Common mistakes to avoid

  • Listing the same skill twice under different categories — recruiters notice and it looks padded.
  • Claiming skills you can't defend in interview. If "SQL" is on your CV, expect a SQL test. Only list what you can talk about.
  • Outdated tech. Listing Flash, Internet Explorer, or jQuery as a strength dates your CV by a decade.
  • One giant unsorted list. 20 skills with no grouping is harder to scan than 12 grouped into 3 categories.
  • Forgetting to update it per role. Reorder skills so the top three match the job ad's top three. This single change beats most "CV redesigns".

Final checklist

Before you send your CV, run through this:

  • 8–12 skills, grouped under 2–4 clear sub-headings
  • Every skill is a specific tool, method, certification, or language
  • Top 3 skills mirror the top 3 requirements in the job ad
  • No graphics, bars, stars, or icons
  • Each headline skill also appears in your experience bullets with an outcome
  • No filler adjectives ("hard-working", "team player", "detail-oriented")
  • Section sits in the top third of page one

Let Resumeva write your skills section

Paste a job ad. Our AI extracts the exact keywords, matches them to your background, and builds an ATS-optimised skills block in seconds.

Frequently asked questions

Where should the skills section go on a CV?

For most candidates, place the skills section in the top third of page one — either directly under your professional summary or as a sidebar. Recruiters spend about seven seconds on the first scan, so the skills block needs to be visible without scrolling. The only exception is senior or executive CVs, where a stronger achievement-led summary may come first and the skills block sits just below it.

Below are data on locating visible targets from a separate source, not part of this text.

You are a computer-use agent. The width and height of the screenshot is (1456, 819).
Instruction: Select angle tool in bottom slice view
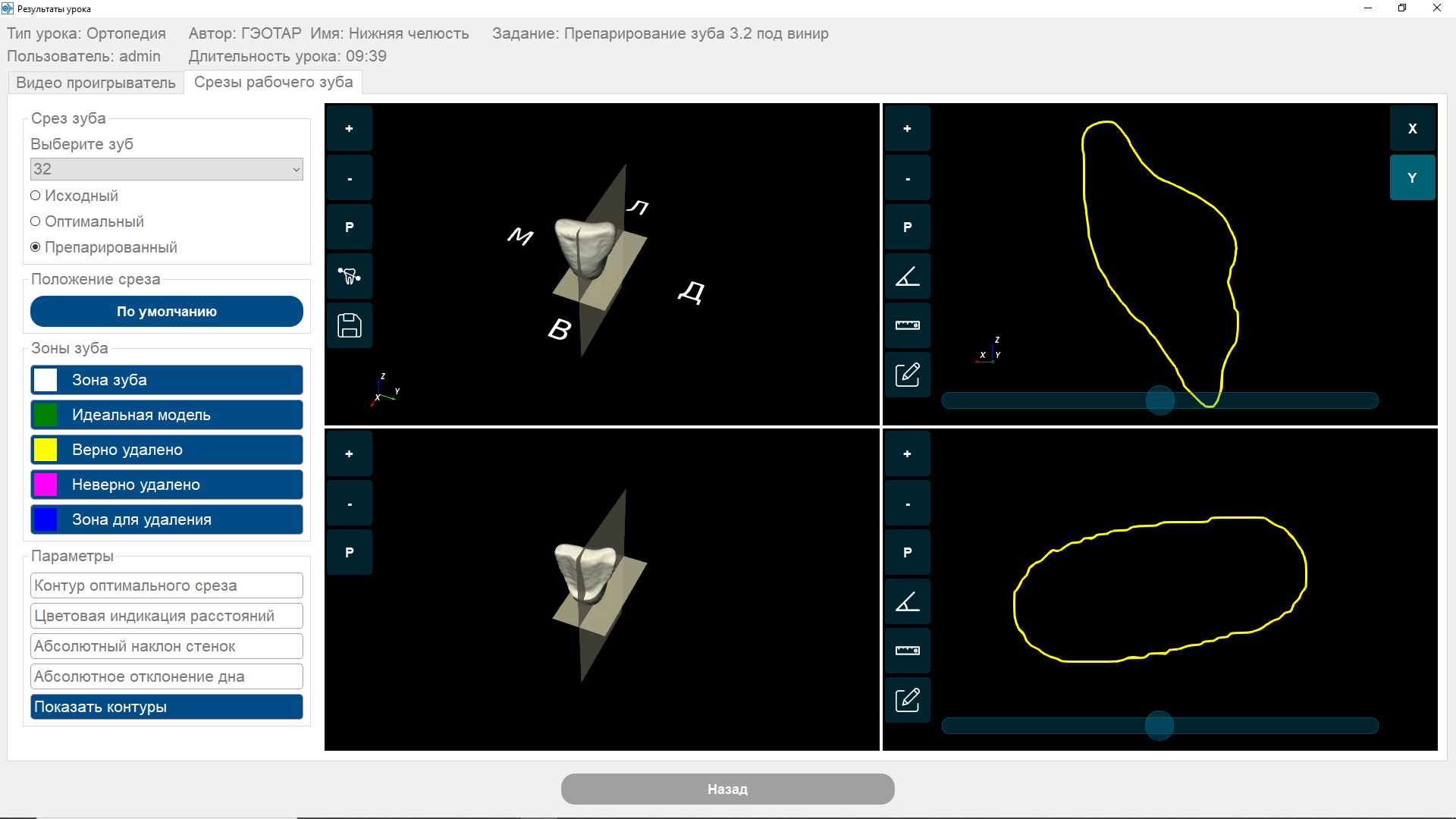click(x=907, y=601)
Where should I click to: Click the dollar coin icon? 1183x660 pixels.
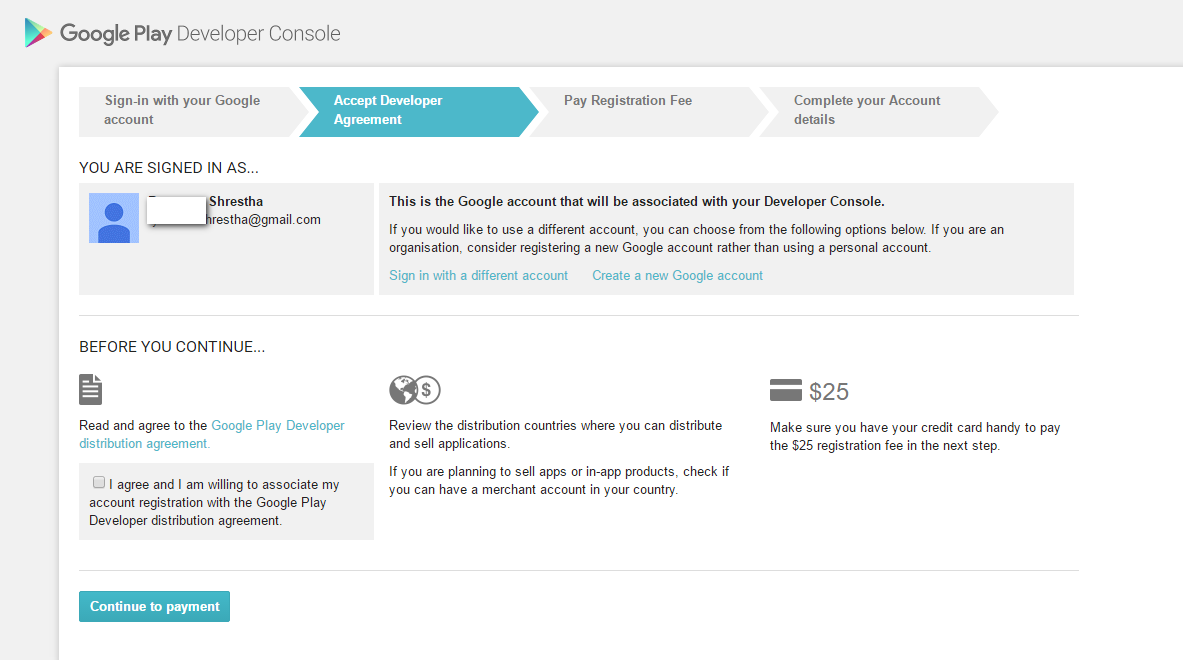(x=427, y=389)
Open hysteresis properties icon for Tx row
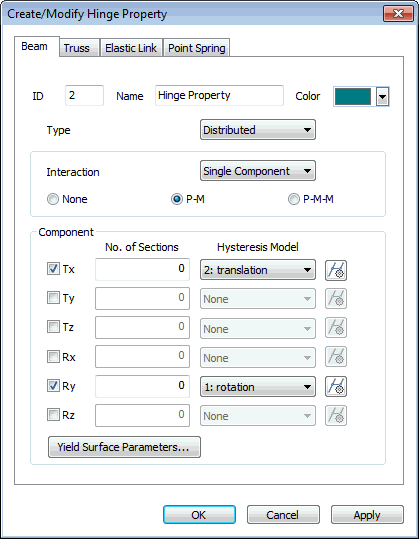 336,270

How many skills should I list on a CV?

Aim for 8 to 12 skills grouped into 2–4 categories. Fewer than 6 looks thin; more than 15 looks like keyword stuffing and dilutes the strong skills. Always cut generic filler ("team player", "hard working") in favour of the specific tools, methods, and outcomes the job ad mentions.

Should I use star ratings or skill bars?

No. Star ratings and progress bars look modern but ATS software cannot read graphics, and recruiters distrust self-assigned scores. Use plain text grouped under clear headings. Show proficiency by where you used the skill in your experience bullets, not by a 4/5 star icon.

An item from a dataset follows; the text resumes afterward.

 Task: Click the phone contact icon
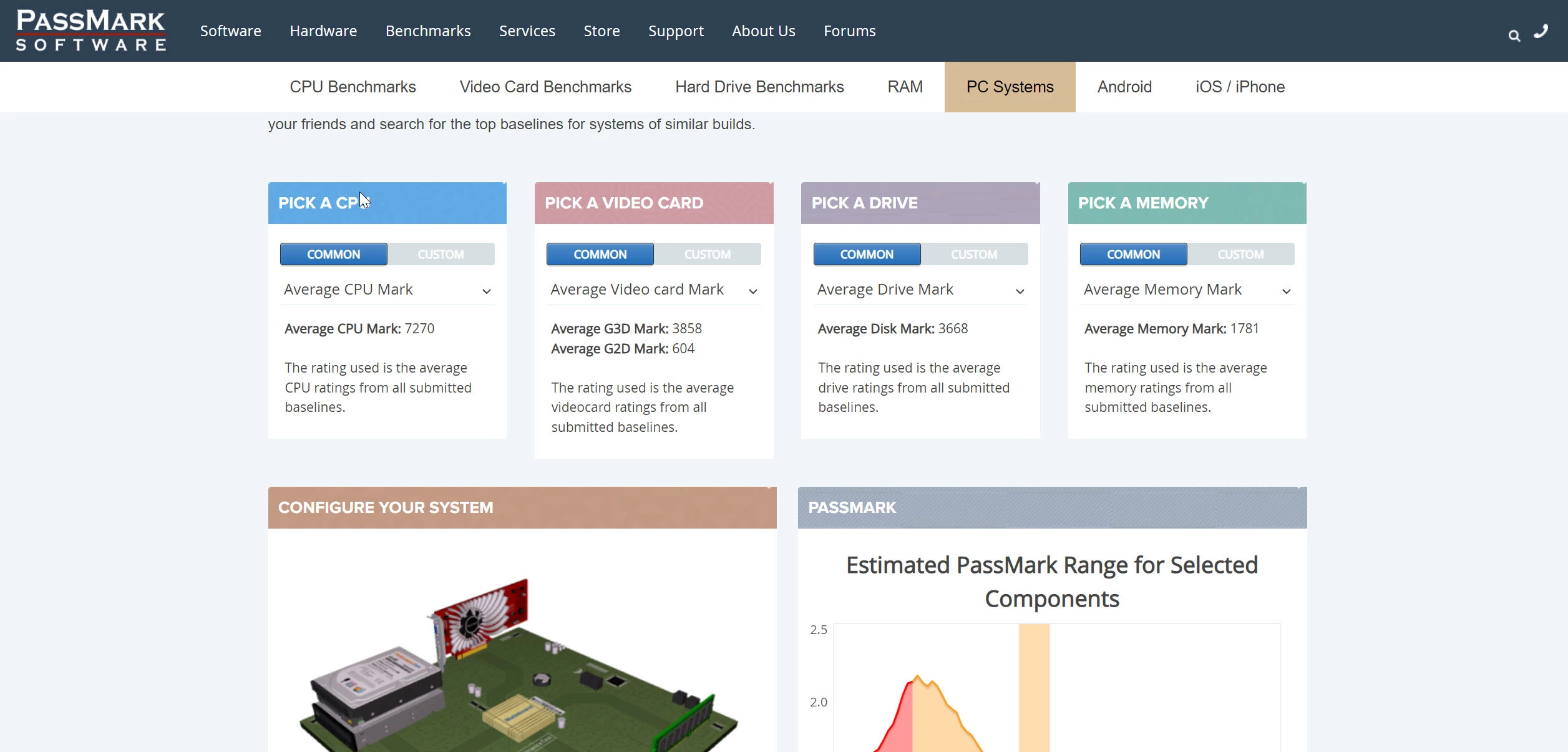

Do soft skills belong in the CV skills section?

Sparingly. List 1–2 soft skills only if the job ad explicitly names them (e.g. "stakeholder management", "client communication"). Prove the rest with evidence in your work history. Recruiters discount unproven soft-skill claims like "excellent communicator" because every applicant writes them.

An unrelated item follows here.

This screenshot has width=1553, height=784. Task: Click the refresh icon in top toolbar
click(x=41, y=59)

Do I need a separate skills section if I mention skills in my experience?

Yes. A dedicated skills block helps ATS systems match keywords and lets recruiters scan your toolkit in seconds. The experience section then provides the evidence: where you used each skill, on what scale, and what outcome it produced.

How do I write a skills section with no experience?

Pull skills from coursework, internships, volunteering, freelance work, and certifications. Group them by category — e.g. "Technical", "Languages", "Tools" — and back each one up in a Projects section with a one-line outcome. This is how students and career changers compete with experienced applicants.